### ЗАДАНИЕ 1
В какой деревне, согласно воспоминаниям о Бене Сарнове, находился загородный дом Бориса Балтера?

А его фундаментальный четырехтомный труд «Сталин и писатели», ведь это тоже было сделано в последние годы!

А книга о Солженицыне!

Думаю, в этой постоянной, ежедневной работе он исчерпал свои физические и духовные возможности, щедро отпущенные ему природой.

Не помню, когда я впервые увидел Бена Сарнова. По-видимому, это было на похоронах его близкого друга (и моего двоюродного брата) Бориса Балтера в июне 1974-го. Загородный дом Балтера находился в деревне Вертошино, как раз напротив известного писательского дома в Малеевке, – на другой стороне лесистого оврага, разделяющего их.

Среди пришедших проводить Бориса было много писателей, отдыхавших в те дни в Малеевке. Я почти ни с кем еще не был знаком. Узнавал тех, кто был уже широко известен. Во время поминок в балтеровском доме, где было тесно из-за большого количества людей, пришедших почтить его память, мне запомнился жгучий брюнет в новеньком джинсовом костюме.

Вот и сейчас вижу, как он стоит под полувинтовой лестницей, ведущей на второй этаж, – рядом смачно хрупающий огурцом Андрей Вознесенский и еще несколько лиц, мне незнакомых. Здесь же стою я.

– А какой ригорист был, какой ригорист! – вспоминает Балтера этот человек…

Думаю, этим черноволосым человеком и был Бен.

Предположение это возникло у меня спустя много лет, когда я уже был хорошо знаком с ним и называл его просто по имени, и когда волосы у него стали уже отнюдь не такими черными.

Но подтвердить эту мою догадку, увы, уже не мог ни он сам, ни его жена Слава – так много времени прошло с тех пор.

### ЗАДАНИЕ 2
Перепишите дословно строки записей между строкой, содержащей «Departments (409, 2054)», и строкой, содержащей «6 [page 6 of news items] (325, 1823)», включительно.

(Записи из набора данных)

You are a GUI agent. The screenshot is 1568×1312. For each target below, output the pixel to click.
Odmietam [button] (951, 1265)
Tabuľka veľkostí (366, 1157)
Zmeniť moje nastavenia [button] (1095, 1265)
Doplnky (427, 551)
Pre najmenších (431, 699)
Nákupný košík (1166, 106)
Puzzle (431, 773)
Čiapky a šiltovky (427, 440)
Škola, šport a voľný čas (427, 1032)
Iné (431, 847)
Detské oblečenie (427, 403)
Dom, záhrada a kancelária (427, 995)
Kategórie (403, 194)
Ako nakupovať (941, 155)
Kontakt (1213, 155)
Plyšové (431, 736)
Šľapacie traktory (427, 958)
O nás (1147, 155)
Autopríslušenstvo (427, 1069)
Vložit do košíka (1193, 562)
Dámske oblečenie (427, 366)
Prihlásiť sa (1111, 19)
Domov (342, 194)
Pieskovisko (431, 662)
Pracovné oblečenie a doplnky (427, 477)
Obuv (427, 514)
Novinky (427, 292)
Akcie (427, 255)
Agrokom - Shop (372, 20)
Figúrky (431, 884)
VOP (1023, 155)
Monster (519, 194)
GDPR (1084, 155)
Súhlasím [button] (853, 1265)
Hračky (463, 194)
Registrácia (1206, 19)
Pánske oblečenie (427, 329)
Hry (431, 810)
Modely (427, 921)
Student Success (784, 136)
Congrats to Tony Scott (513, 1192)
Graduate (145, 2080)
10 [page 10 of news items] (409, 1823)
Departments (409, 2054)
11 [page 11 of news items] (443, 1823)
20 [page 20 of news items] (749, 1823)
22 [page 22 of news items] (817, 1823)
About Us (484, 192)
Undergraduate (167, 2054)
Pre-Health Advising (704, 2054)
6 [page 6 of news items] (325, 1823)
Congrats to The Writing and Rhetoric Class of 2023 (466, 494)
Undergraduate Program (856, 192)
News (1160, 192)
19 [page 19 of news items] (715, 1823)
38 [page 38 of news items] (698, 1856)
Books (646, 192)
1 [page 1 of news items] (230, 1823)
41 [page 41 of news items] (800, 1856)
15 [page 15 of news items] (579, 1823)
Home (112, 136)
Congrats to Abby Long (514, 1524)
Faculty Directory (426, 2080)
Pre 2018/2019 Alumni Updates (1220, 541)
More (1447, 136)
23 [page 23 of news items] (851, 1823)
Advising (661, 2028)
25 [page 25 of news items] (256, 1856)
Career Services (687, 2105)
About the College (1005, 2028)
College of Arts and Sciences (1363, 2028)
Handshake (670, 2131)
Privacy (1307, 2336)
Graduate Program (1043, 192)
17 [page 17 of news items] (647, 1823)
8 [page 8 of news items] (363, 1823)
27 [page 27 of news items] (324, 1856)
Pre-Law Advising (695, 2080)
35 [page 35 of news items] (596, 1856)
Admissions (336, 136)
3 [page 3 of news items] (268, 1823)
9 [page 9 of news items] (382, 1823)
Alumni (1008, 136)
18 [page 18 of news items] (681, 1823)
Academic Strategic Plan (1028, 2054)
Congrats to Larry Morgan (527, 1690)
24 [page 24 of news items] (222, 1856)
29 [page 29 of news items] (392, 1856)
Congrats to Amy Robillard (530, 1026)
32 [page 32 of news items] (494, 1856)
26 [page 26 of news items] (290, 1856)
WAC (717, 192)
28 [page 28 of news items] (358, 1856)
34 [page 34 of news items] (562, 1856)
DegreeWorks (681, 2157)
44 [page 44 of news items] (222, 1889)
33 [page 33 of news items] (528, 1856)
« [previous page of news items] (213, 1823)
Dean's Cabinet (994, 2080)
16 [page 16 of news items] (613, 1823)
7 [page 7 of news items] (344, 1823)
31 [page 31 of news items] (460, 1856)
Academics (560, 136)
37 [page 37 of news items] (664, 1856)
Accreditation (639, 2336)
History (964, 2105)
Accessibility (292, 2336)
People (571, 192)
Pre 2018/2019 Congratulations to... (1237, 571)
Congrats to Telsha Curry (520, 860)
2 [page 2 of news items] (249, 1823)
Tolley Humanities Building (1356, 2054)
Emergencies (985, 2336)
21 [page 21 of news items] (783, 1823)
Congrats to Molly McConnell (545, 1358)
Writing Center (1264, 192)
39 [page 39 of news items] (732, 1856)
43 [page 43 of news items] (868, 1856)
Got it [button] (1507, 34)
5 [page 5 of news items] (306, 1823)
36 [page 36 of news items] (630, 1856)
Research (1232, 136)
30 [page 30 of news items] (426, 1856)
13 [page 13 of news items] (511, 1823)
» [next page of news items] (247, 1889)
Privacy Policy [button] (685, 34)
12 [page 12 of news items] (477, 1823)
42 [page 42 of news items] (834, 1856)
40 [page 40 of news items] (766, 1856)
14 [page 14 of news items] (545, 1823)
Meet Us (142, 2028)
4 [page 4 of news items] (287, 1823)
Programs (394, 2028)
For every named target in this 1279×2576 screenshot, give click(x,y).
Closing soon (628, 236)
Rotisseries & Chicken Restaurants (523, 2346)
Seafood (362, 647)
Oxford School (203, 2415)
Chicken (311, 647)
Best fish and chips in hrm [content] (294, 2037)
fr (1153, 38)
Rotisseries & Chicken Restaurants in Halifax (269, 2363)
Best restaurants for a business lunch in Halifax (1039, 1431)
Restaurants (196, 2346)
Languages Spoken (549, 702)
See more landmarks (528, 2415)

### ОТВЕТ 1
В деревне Вертошино.

### ОТВЕТ 2
Departments (409, 2054)
11 [page 11 of news items] (443, 1823)
20 [page 20 of news items] (749, 1823)
22 [page 22 of news items] (817, 1823)
About Us (484, 192)
Undergraduate (167, 2054)
Pre-Health Advising (704, 2054)
6 [page 6 of news items] (325, 1823)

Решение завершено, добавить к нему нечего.